Ion Anghel lugs a generator down the quays each morning, to power his coffee business. But he really wishes he didn’t have to – that the council would provide him with a power source instead.

A Quay-Side Trader Struggles to Get Electricity
Photo by Conal Thomas

“So far, so cold,” says Ion Anghel, pouring milk into a foaming jug at his mobile coffee shop on Sir John Rogerson’s Quay.

He is stood behind the counter in boots, a hat and six jumpers, layers of defense against the chilly air. It’s 2pm and he’s been here since 5am.

Earlier this Thursday morning, as he does every morning, Anghel had lugged his large generator – thrumming loudly by the campshire’s edge – to this spot where, for two years, he has been trying to get a permanent electricity hook-up for his business.

“It’s very hard,” he says of his daily generator trips to his mini fold-out truck. “I get older. I don’t get younger.”

A Lengthy Battle

“Single-shot, skinny cappuccino?” he asks the next customer.

Customers come to Anghel from up Cardiff Lane, past the Ferryman pub on the corner.
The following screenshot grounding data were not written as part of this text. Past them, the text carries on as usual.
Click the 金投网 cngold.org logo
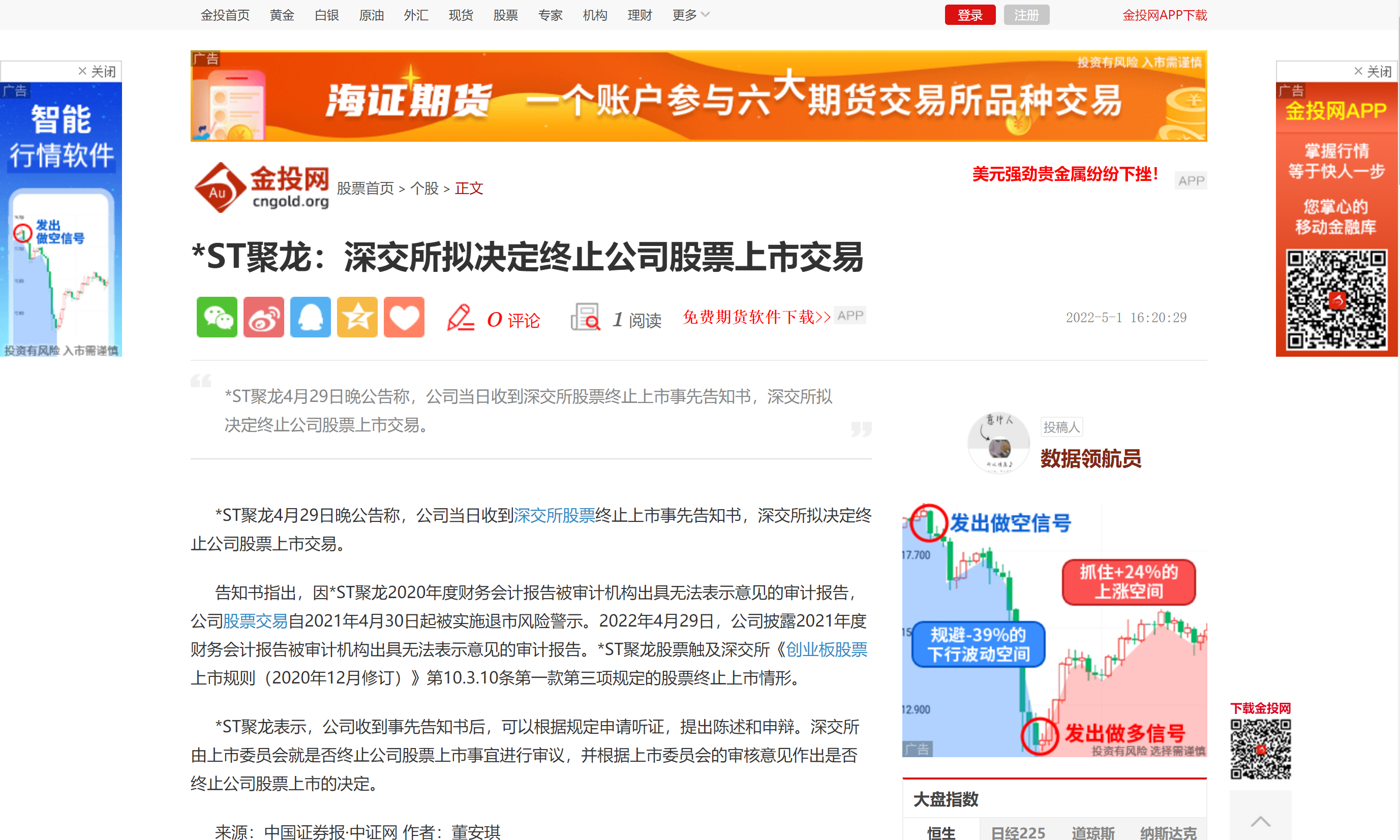(x=261, y=188)

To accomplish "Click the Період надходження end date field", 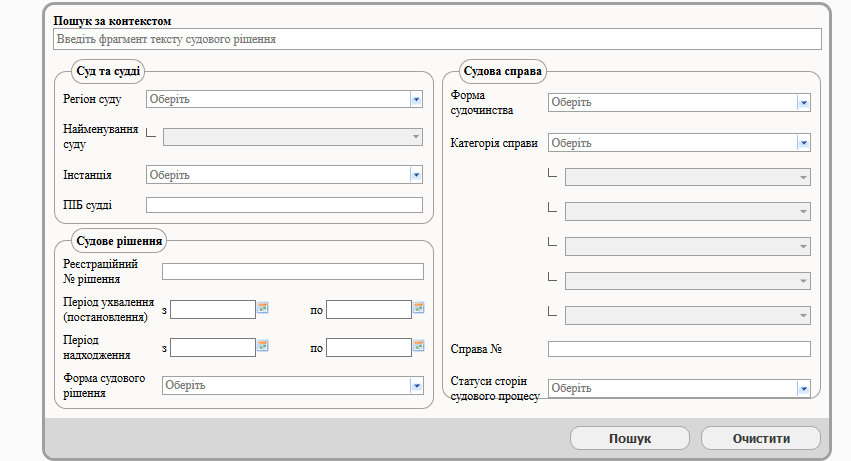I will pos(369,347).
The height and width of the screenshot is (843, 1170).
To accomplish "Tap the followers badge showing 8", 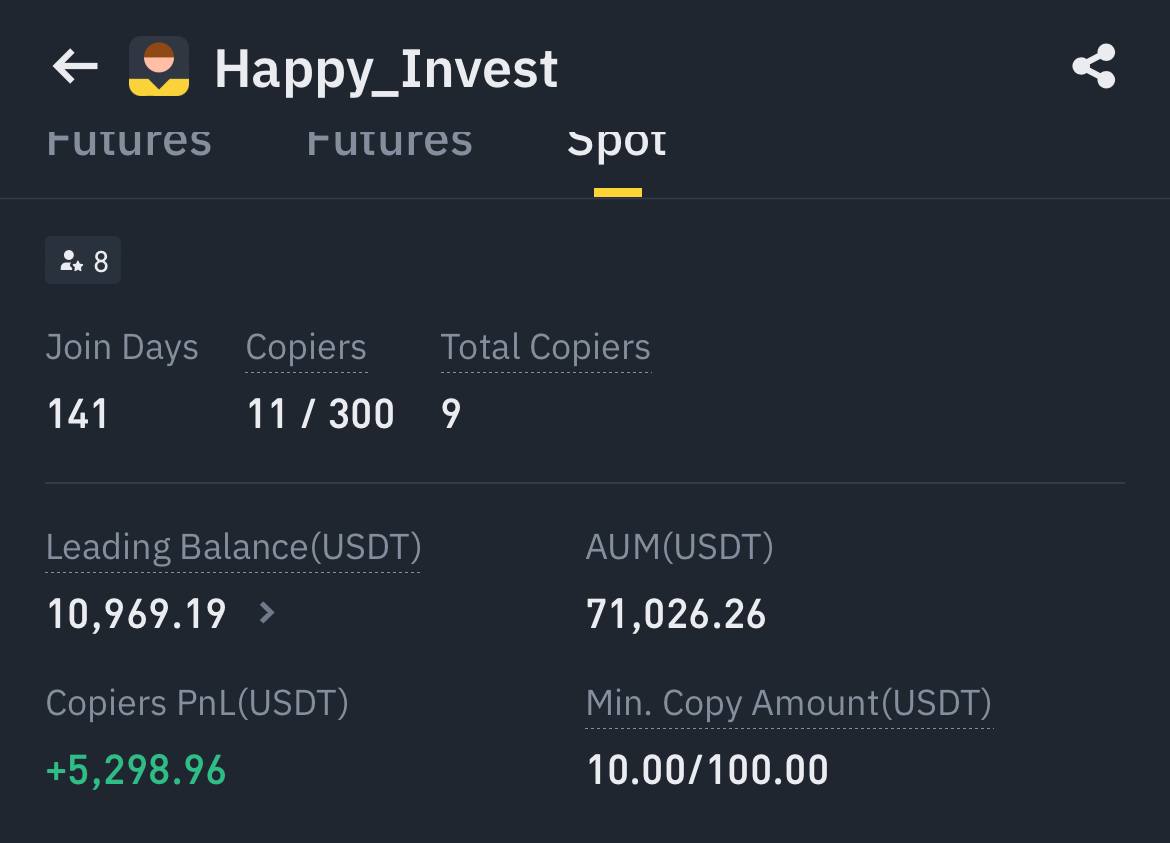I will (83, 260).
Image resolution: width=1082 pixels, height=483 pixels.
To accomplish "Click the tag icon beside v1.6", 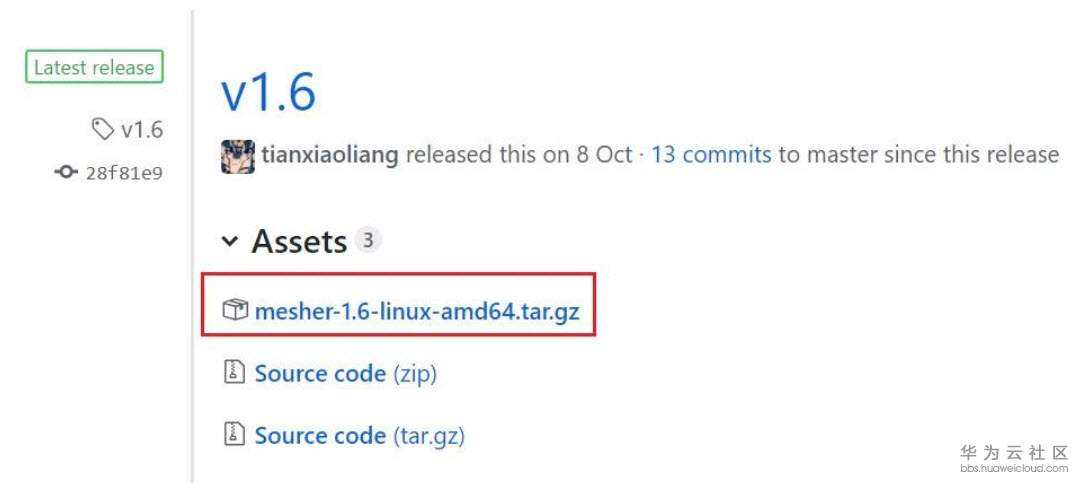I will click(102, 129).
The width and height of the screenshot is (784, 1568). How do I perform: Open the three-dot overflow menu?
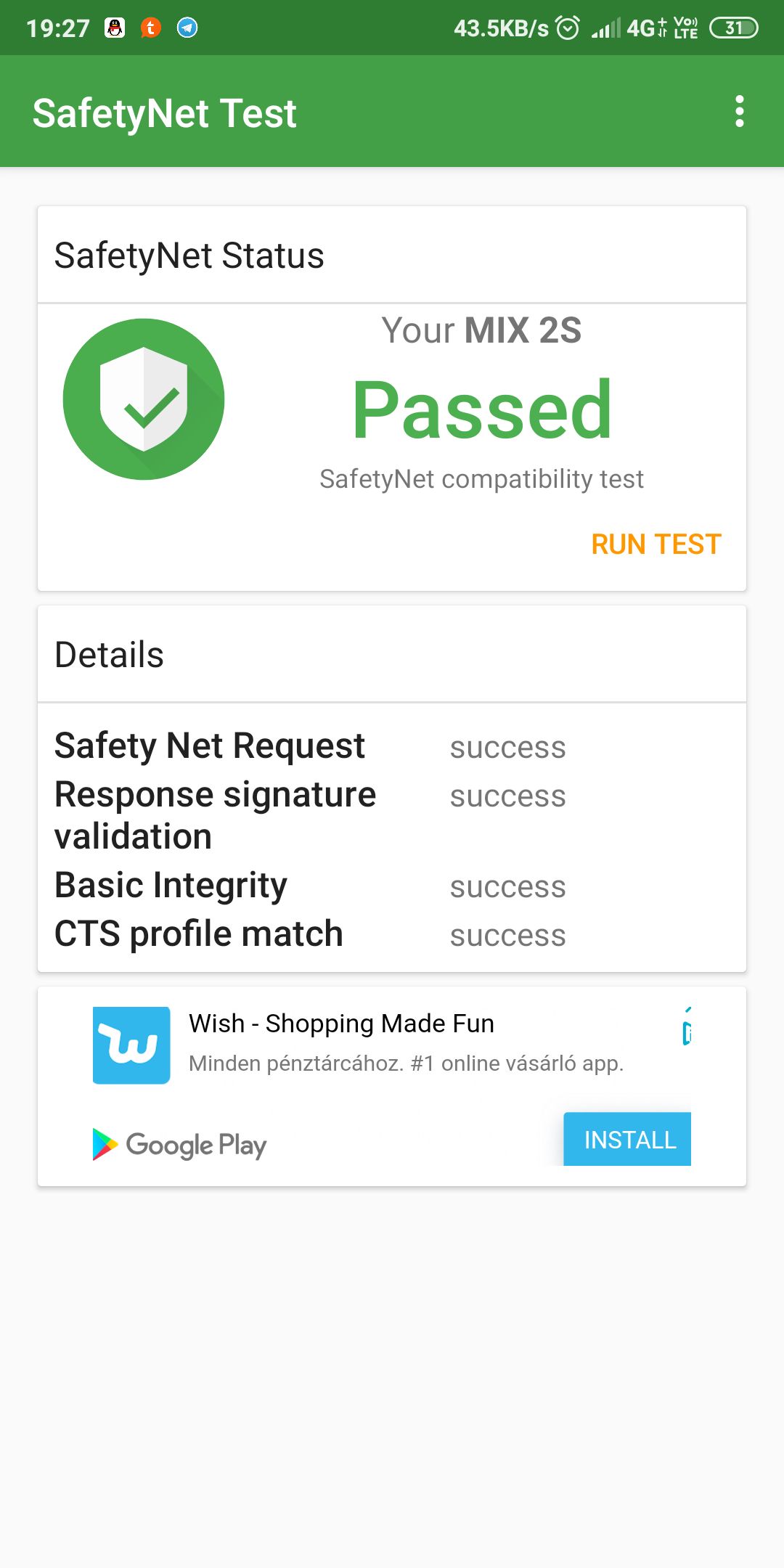(x=739, y=112)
Some come on a break from the office blocks that line the quays.

Others approach from near the Samuel Beckett Bridge where, up until 2015, Anghel was located.

He was moved along to make way for the ongoing redevelopment of the quays, he says, and now has his businesses further east, past the Beckett Bridge.
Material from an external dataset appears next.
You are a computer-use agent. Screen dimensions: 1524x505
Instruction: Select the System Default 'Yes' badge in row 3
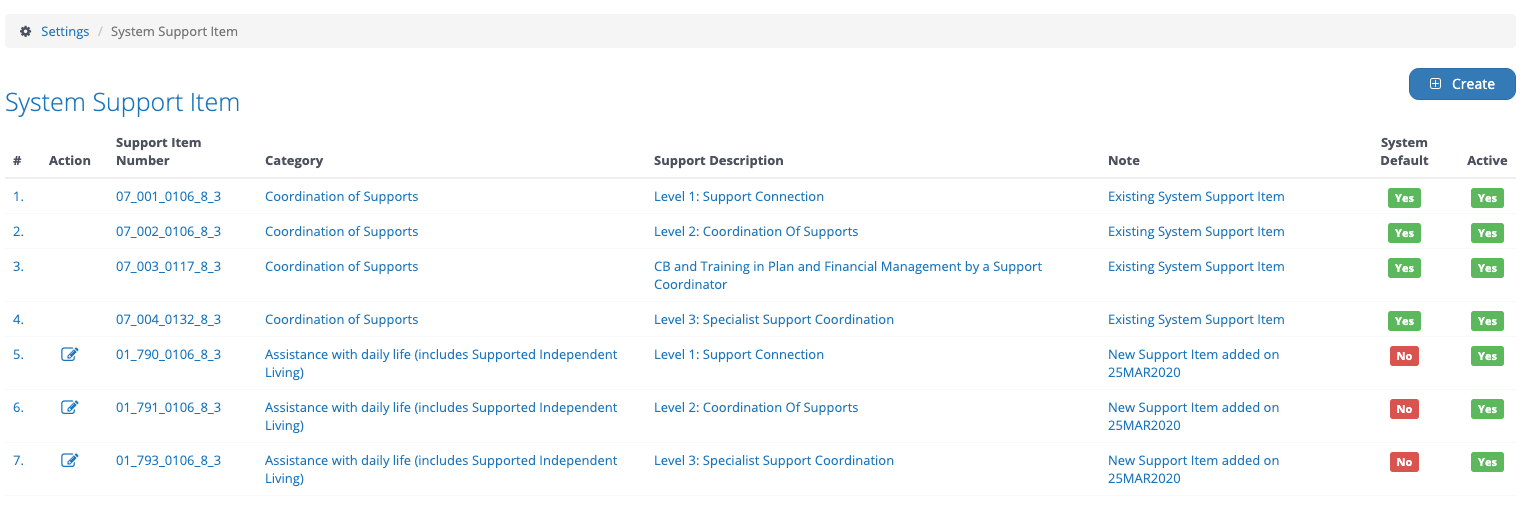pos(1404,268)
Anghel has managed to keep the business ticking along, but the daily trips with the generator – stored in a warehouse further up the quays and hooked up to a power bank supplied by the Office of Public Works – are taking their toll, he says.
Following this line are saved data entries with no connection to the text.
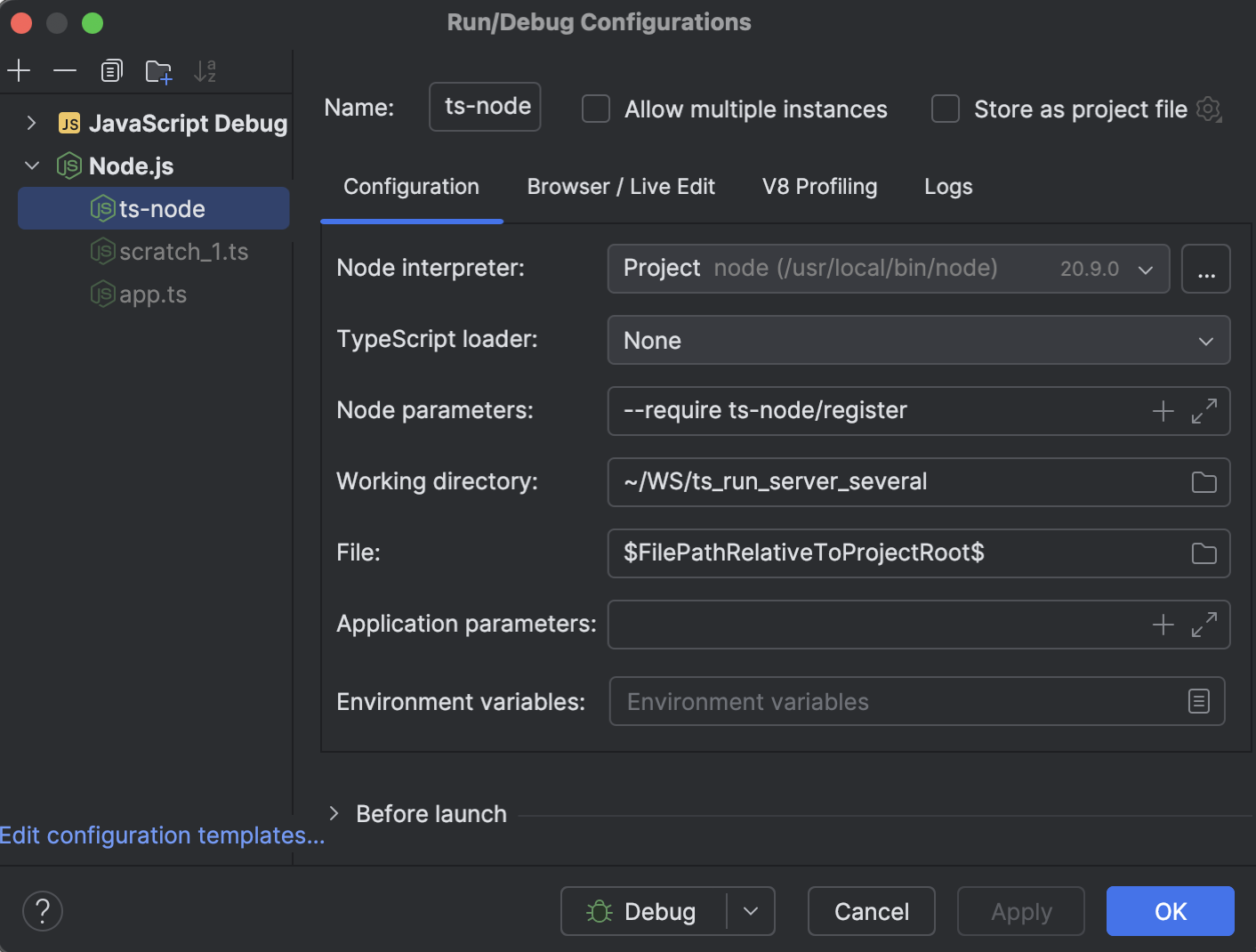
Task: Expand the Before launch section
Action: (x=334, y=813)
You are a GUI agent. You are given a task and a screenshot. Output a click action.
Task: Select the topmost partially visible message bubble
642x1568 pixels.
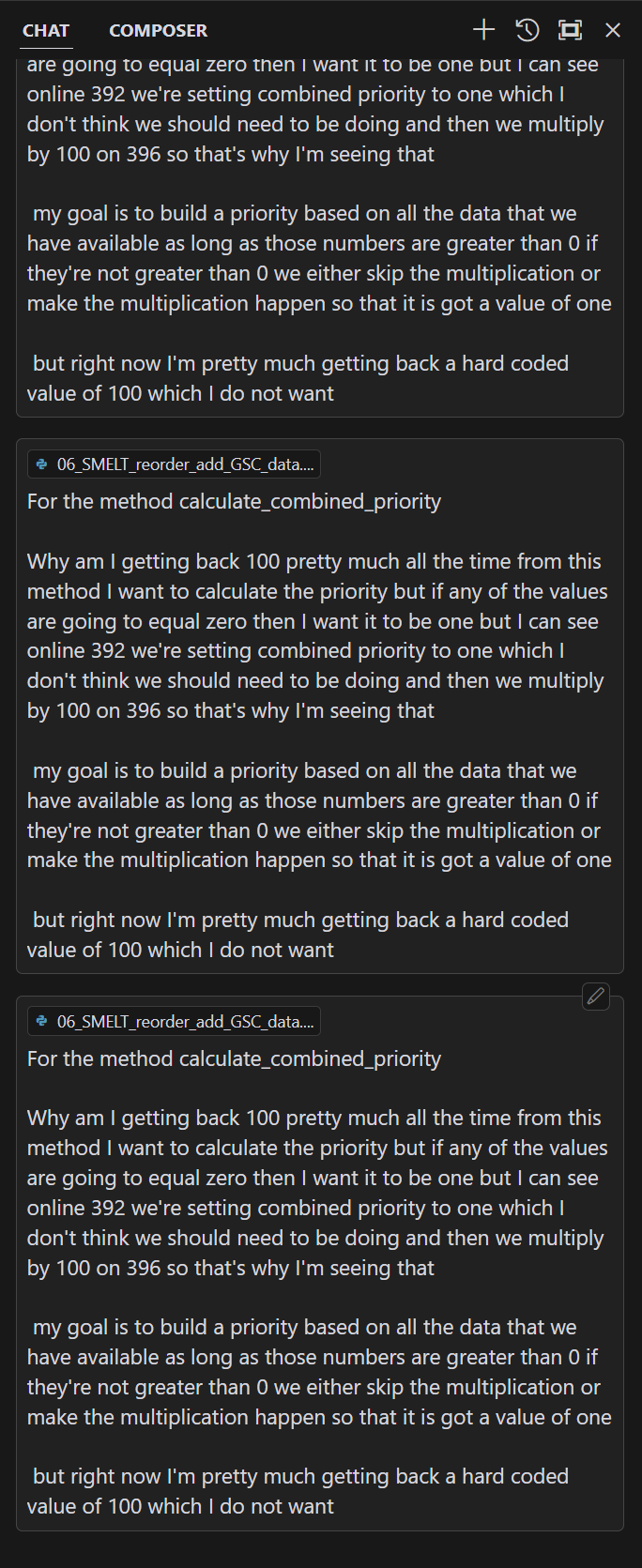coord(319,235)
Permanent electricity from Dublin City Council could help, he says. “But they won’t do that.”

Dublin City Council has told Anghel that because he operates as a casual trader, he won’t be supplied with electricity.

To do so, wrote council Administrative Officer Derek Kelly back in October, could set a precedent across the city.

Anghel has operated in the area since 2006, setting up the year after he moved to Ireland from Romania. He is frustrated at what he sees as a grey area between casual trading and his mobile business, he says.

It’s been a problem as he sees it for more than a decade and solutions haven’t been forthcoming. “It’s crazy,” he says.

A Connection

“Hello Mike!” says Anghel, as another regular arrives for his Americano. The lunch rush nears its end.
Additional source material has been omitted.